Our research primarily focuses on novel models, techniques and tools in support of diverse NLP tasks, information extraction, data/text mining, machine learning/deep learning, and network analysis. In terms of data, we are particularly interested in text data, e.g., news articles, social media data, or Wikipedia documents,  as well as spatial, temporal, and spatio-temporal data, the latter either represented explicitly, e.g., in the form of time series, or extracted from text documents through information extraction techniques. Our research also has a strong interdisciplinary component, spanning the natural sciences, medicine, the humanities and the social sciences.

  • Bildung: Zusammen mit Prof. apl. Nicole Marme und Dr. Jens-Peter Knemeyer arbeiten wir an neuen Bildungsformaten für die Informatik in der Schule. Hierzu gehören die Zukunfts-Orientierungs-Akademie für Schülerinnen der Oberstufe (ZoRA) und im Kontext KI in der Lehramtsausbildung in MINT-Fächer im Programm KI-Campus eine Lernplattform für Künstliche Intelligenz.

  • Computational Social Sciences: In October 2020, the project "Exploration of Political Information Networks" (EpiNetz) started. The project is supported by the Klaus Tschira Stiftung GmbH  and is a collaboration with the Political Sciences Group of Prof. Dr. Wolf Schünemann at the University of Hildesheim. Based on large collections of news data related to politics and society (Twitter, News Outlets, documents of the EU and German Bundestag, and many other), a wide variety of methods and tools for the analysis and exploration of text data is developed and provided to the public, ranging from pupils to researchers.

  • Consumer Protection: Together with the group of Prof. Mario Martini, Chair of Public Administration, Public Law, Administrative Law and European Law at the University Speyer, in the project "Dark Pattern Detection (DaPDe)", we investigate how websites and apps  make you do things that you didn't mean to, like buying or signing up for something. The project includes several legal aspects as well as technology development for automatically detecting such patterns on websites.

  • Data Science in Health: Prof. Dr. Michael Gertz is co-speaker of the Helmholtz Information and Data Science School for Health (HIDSS4Health), with a focus on personalized medicine, integration, analysis and exploration of heterogeneous, time-evolving clinical data.

  • Medicine: information extraction from clinical admission notes, analysis and exploration of patient health monitoring data, see also the projects Informatics4Life and SCIDATOS (involved until Feb 2019)
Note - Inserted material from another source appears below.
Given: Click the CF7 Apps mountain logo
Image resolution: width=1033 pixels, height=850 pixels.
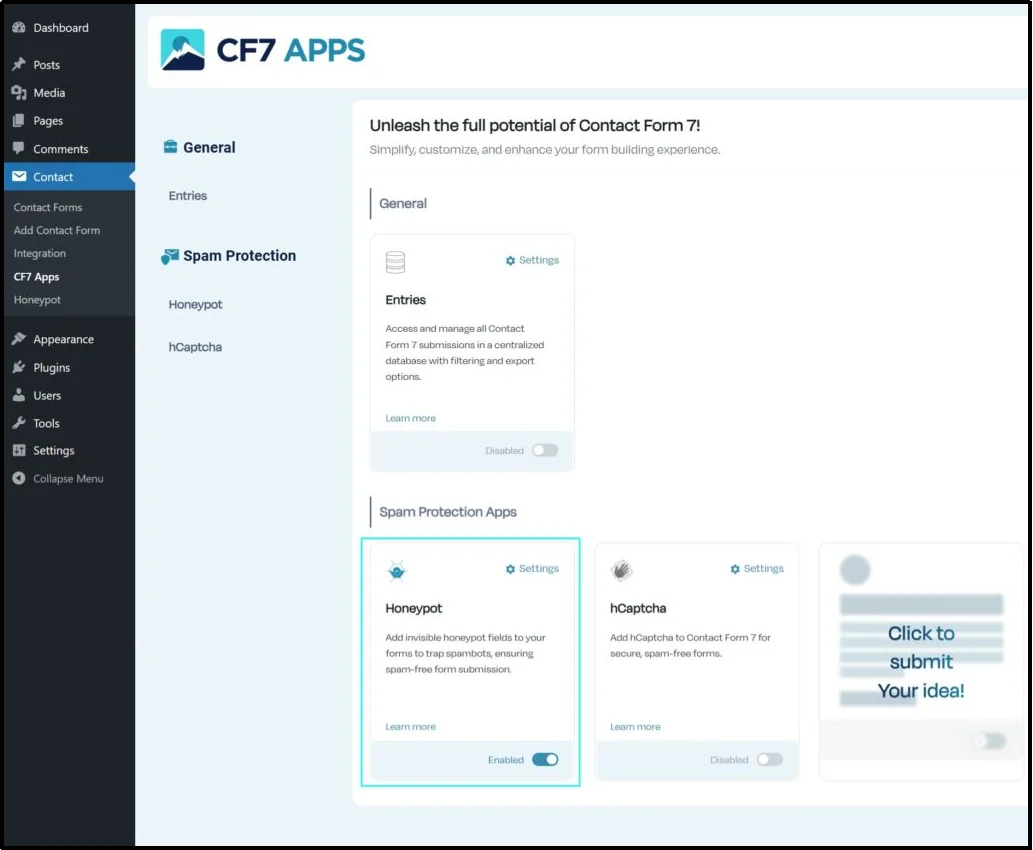Looking at the screenshot, I should click(x=184, y=48).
  • Law: extraction of implicit information networks from norms and law texts, reaching into the area of Computational Law; see also our Doctoral Research Training Group “Digitales Recht” in collaboration with the Law School at Heidelberg University.

  • Political Sciences: information extraction from news articles and social media such as Facebook, dynamic information networks to explore topics, persons, and organizations over time; see also the project “Wahlkampf in (a)sozialen Netzwerken"

  • Economics: construction, modeling and analysis of finance networks; information extraction from finance data, embeddings of time series data into network structures; see also our Marsilius Project together with Prof. Christian Conrad.
  • Physics: extraction of networks from observation data to analyze and explore (evolving) structures and patterns in the data; Physics in fact is an important driver of many eras in Networks Science.

  • History/Theology: management and analysis of historic correspondence data, extraction and exploration of diverse information networks derived from historic correspondences/letters, see also the project "Theologenbriefwechsel im Südwesten des Reichs in der Frühen Neuzeit".

Beyond these academic collaborations and projects, the research group also works together with industry, for example, SAP (especially the SAP HANA Spatial Group).